--- Start Document text ---

Dear Sir:—Your favor of the 3d has been duly received. It will be a subject of real regret if the regulation we have adopted does not meet your wishes, and the more so as it is too far gone to be changed, acceptance having been received. I explained to you in my former letter the principles on which it was done, to wit, 1, to teach for public service in future such subjects as from their standing in society, talents, principles and fortune may probably come into the public councils. 2. to have a confidential person to take charge of the public papers and concerns in the case of the death of the principal. Nor is this new. When I went to France as a member of a commission, Humphreys was named as Secretary of Legation, without my having been consulted; and though I had previously engaged a private secretary who came over to me, no salary was allowed to him by the public as long as Humphreys staid. Humphreys lived in my family. So too Mr. Adams’s Legation to England, Col. Smith was named Secretary by Congress and no private secretary allowed. The only difference in the regulations is that Congress allowed the Secretary of Legation the same salary (2,000 D.) as if acting as Charges des affaires: whereas we allow exactly the salary of a private secretary (1250 D) so as not to add to the public expense which we make a fundamental principle in every case. In Sumpter’s character you have the utmost security, and his instructions shall moreover be pointed. Indeed the Secretary will find his interest in cultivating the patronage of his principal, as he cannot expect to remain in his family unless he can make himself agreeable, and he must moreover know, and will be told from us, that in case of disagreement or complaint he will be immediately recalled.

--- End Document text ---

What is expected: Name every person the letter above refers to by name.

--- Start Information given ---

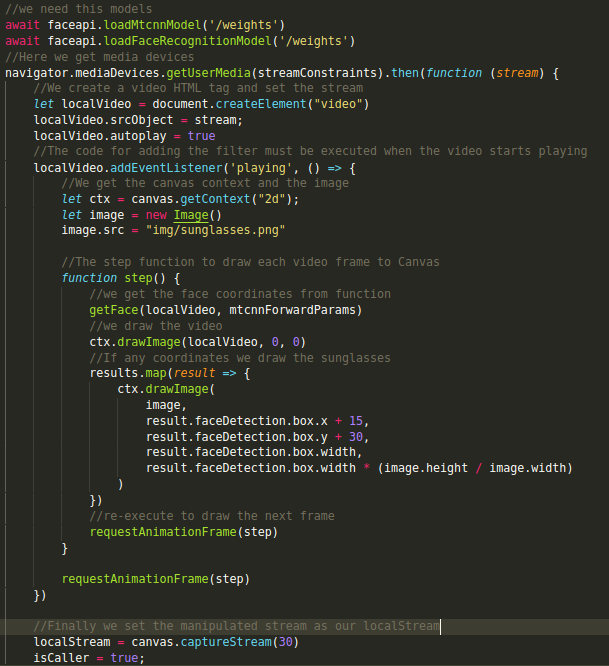
Task: Click the underlined Image class name
Action: (191, 214)
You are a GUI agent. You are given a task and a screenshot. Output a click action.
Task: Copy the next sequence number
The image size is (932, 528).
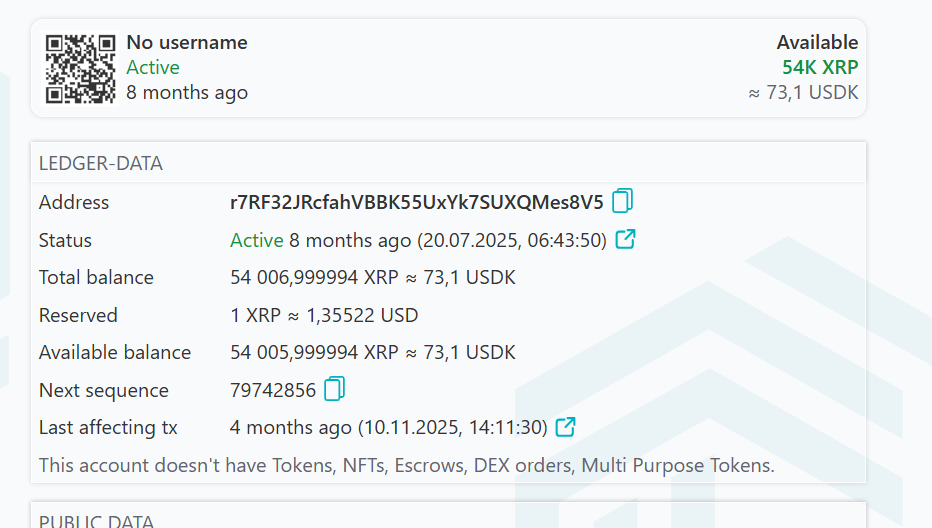pyautogui.click(x=335, y=389)
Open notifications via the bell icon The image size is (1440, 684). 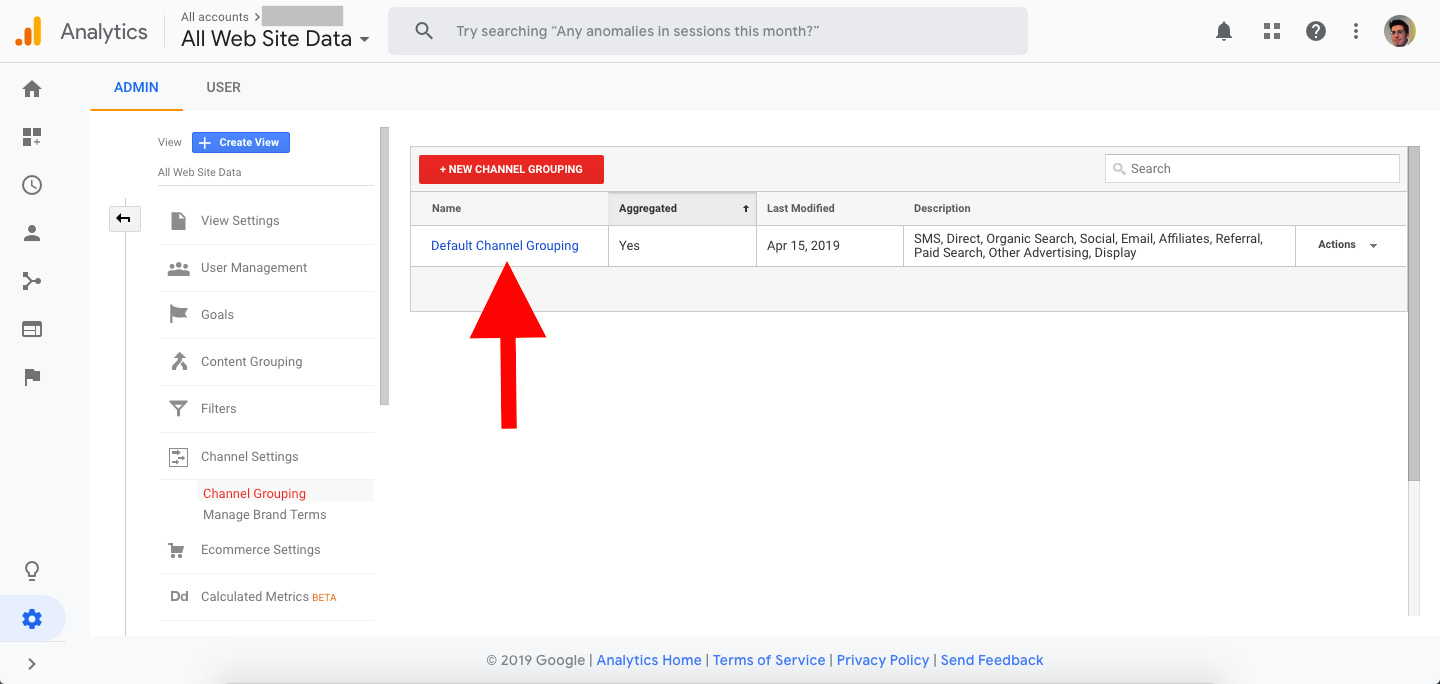1223,31
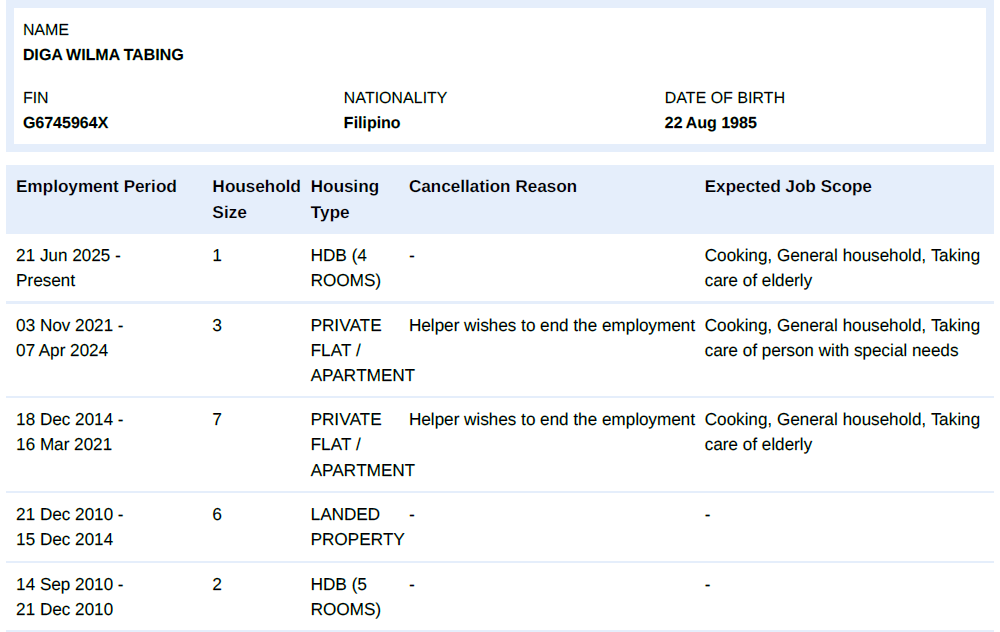Click the 03 Nov 2021 employment period
Screen dimensions: 1000x632
click(x=69, y=338)
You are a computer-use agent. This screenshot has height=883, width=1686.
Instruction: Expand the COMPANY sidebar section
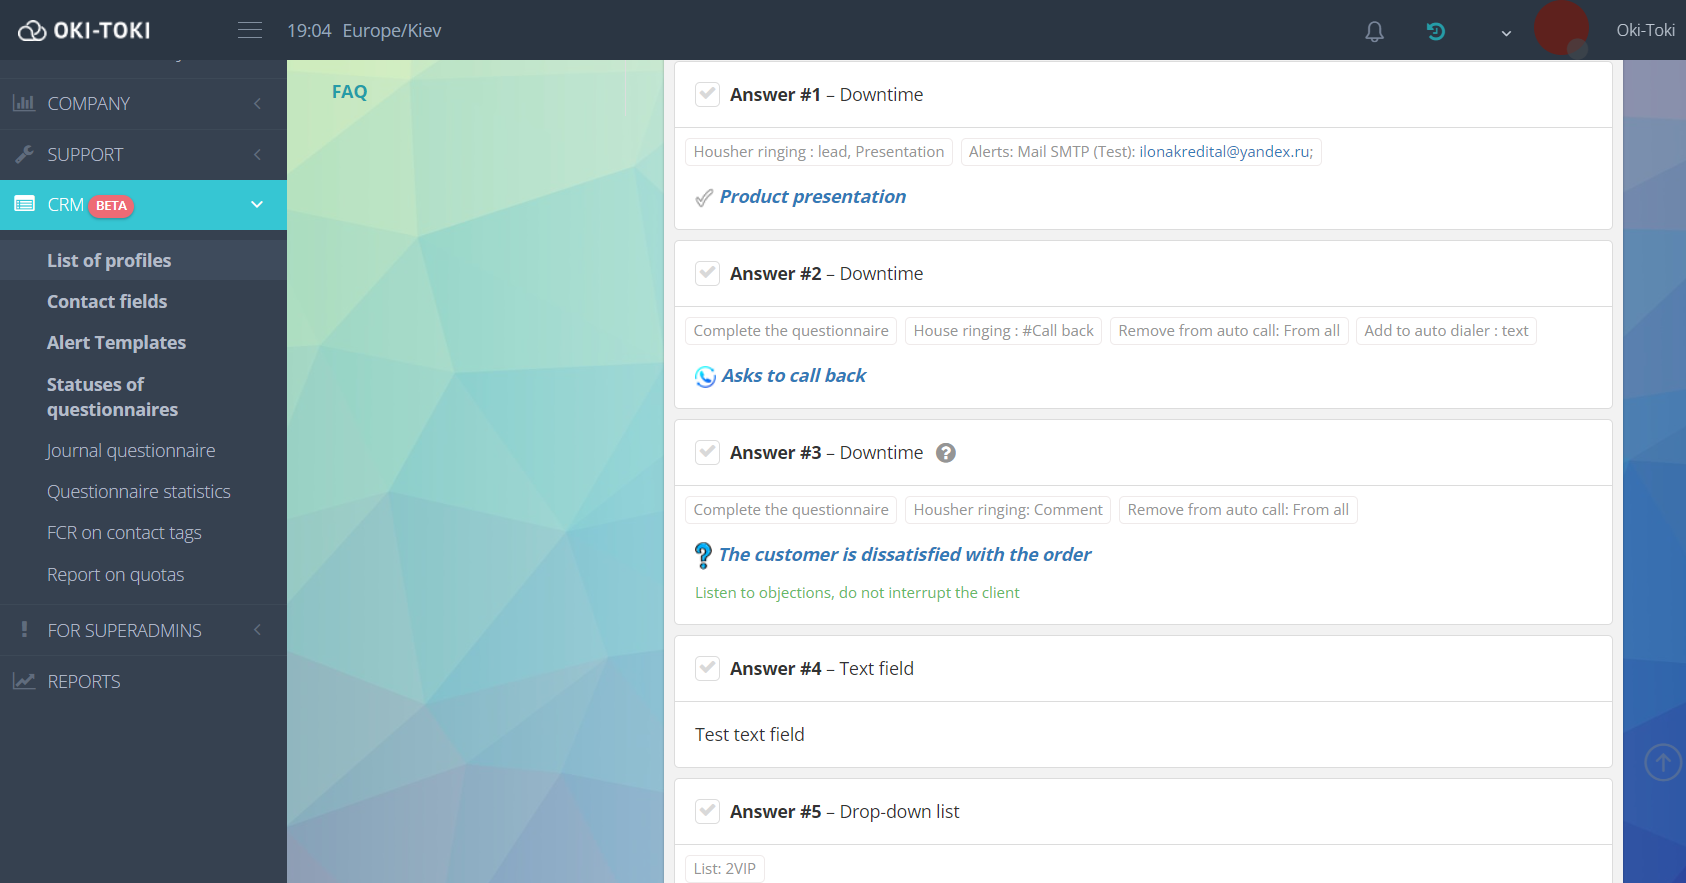click(143, 104)
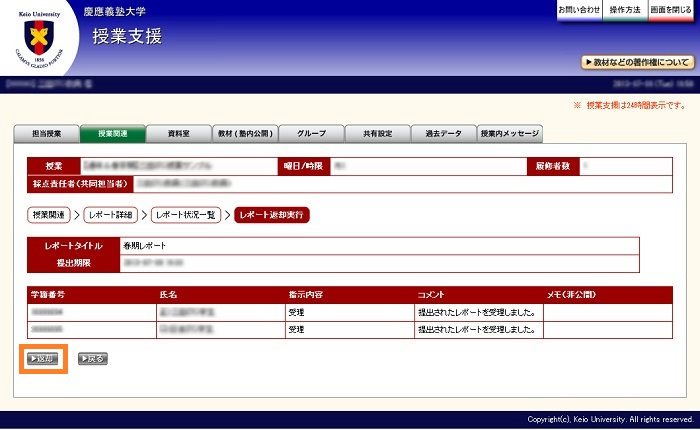
Task: Open the 教材(塾内公開) tab
Action: pyautogui.click(x=245, y=133)
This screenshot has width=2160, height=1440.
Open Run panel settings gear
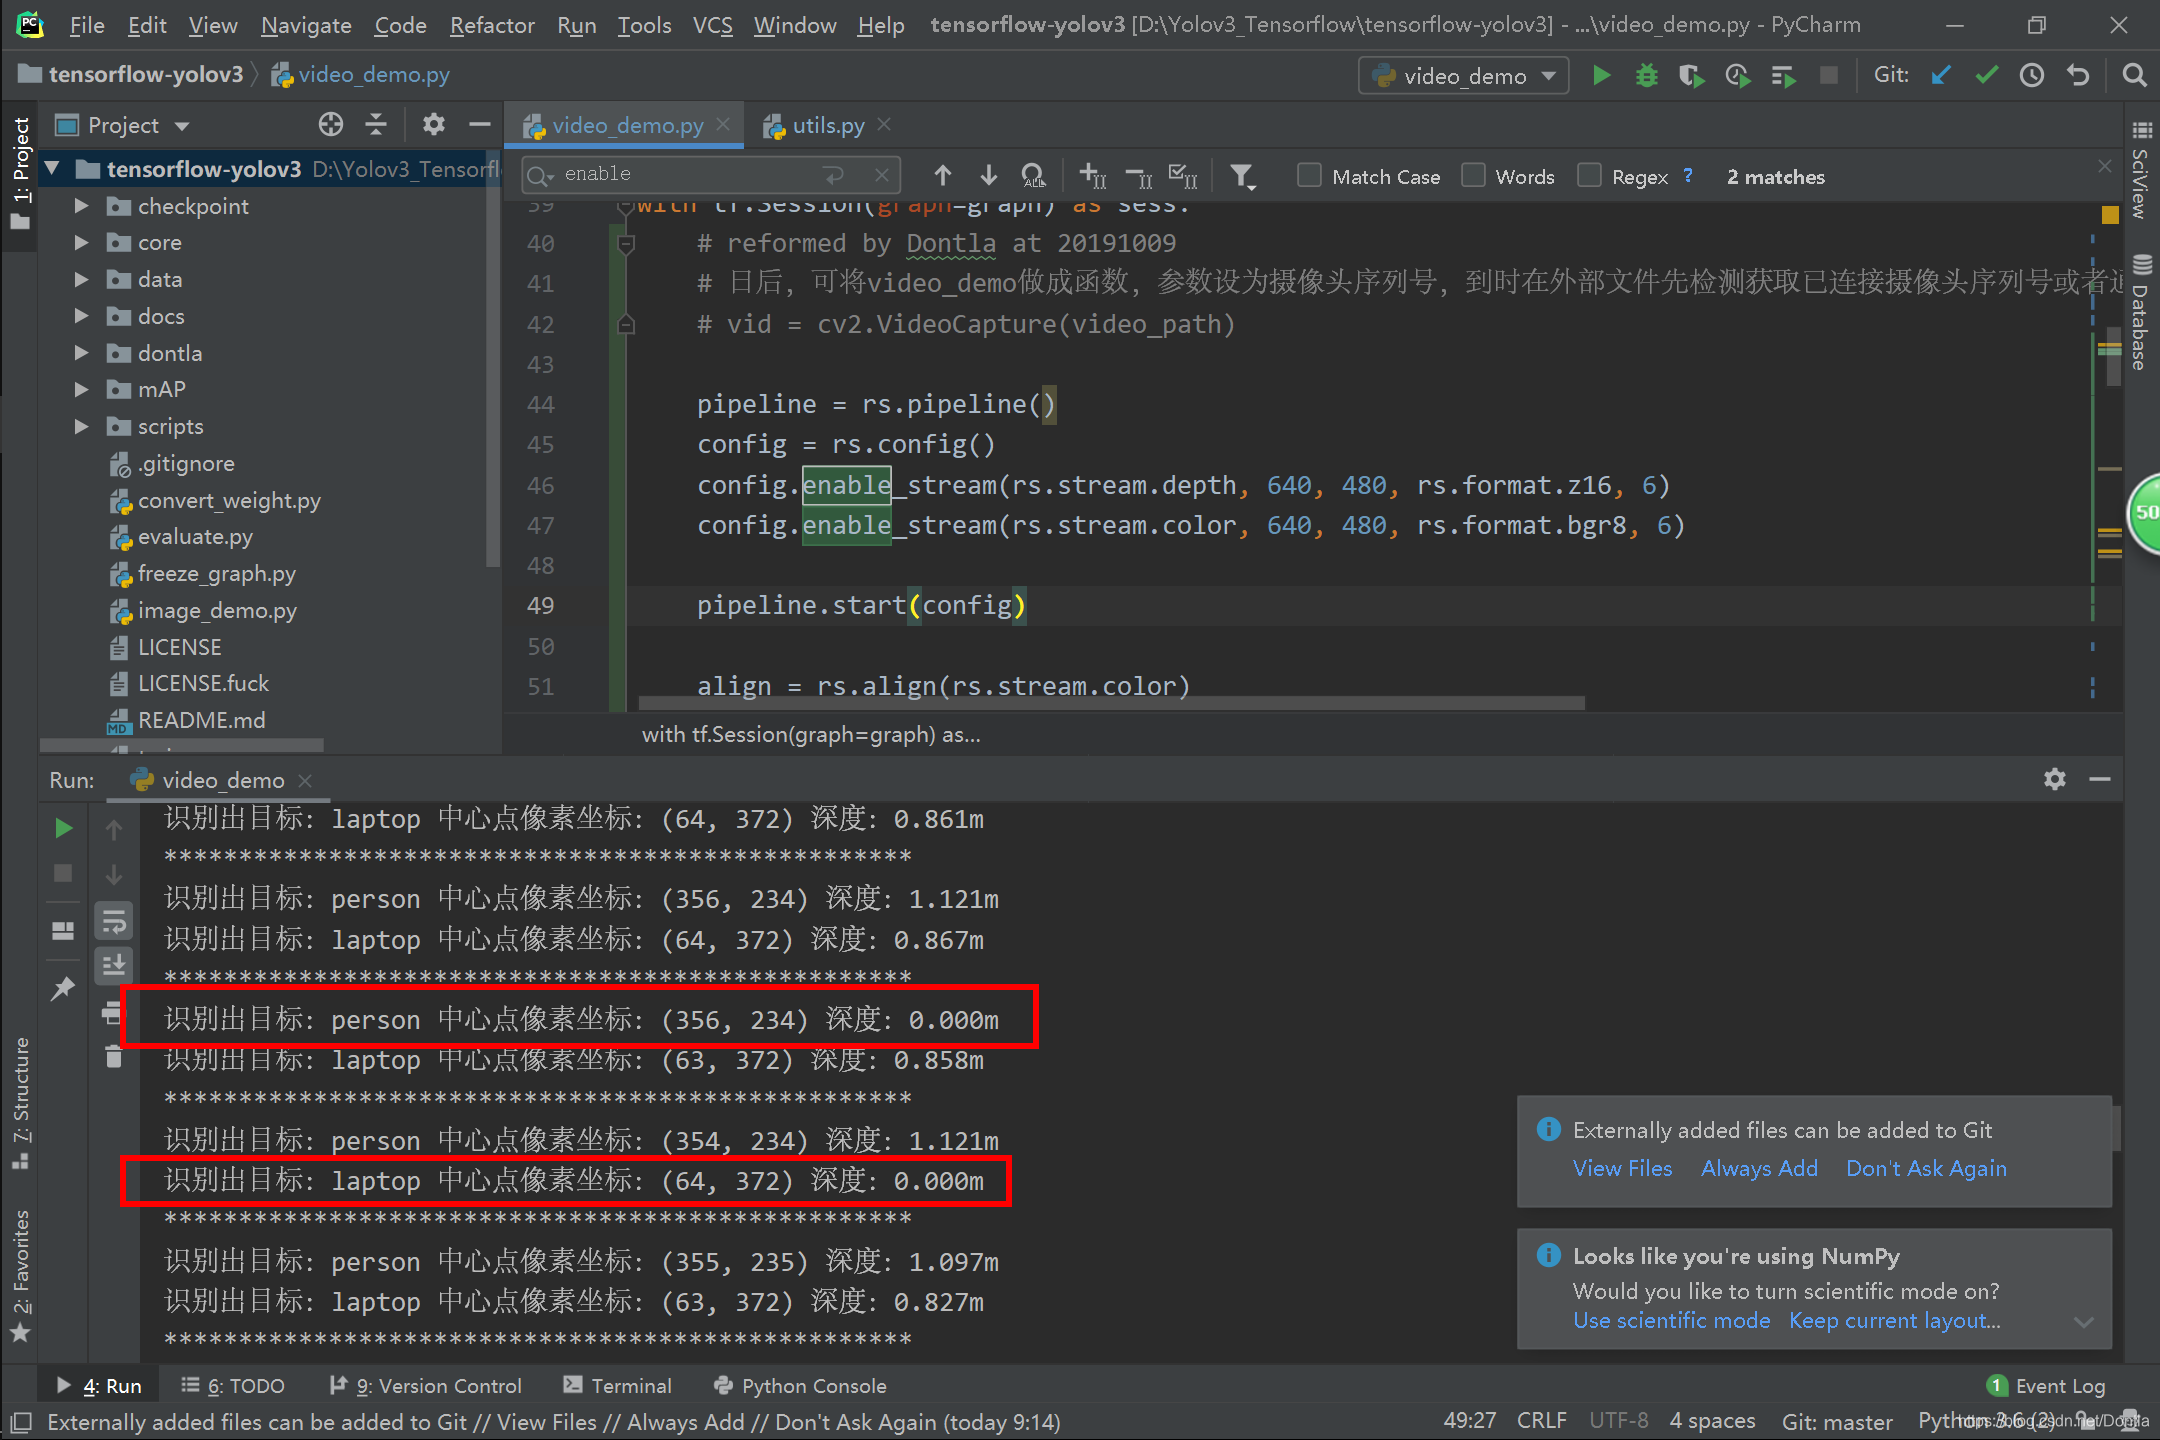click(x=2054, y=779)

--- End Information given ---

Task output: Humphreys, Mr. Adams, Col. Smith, Sumpter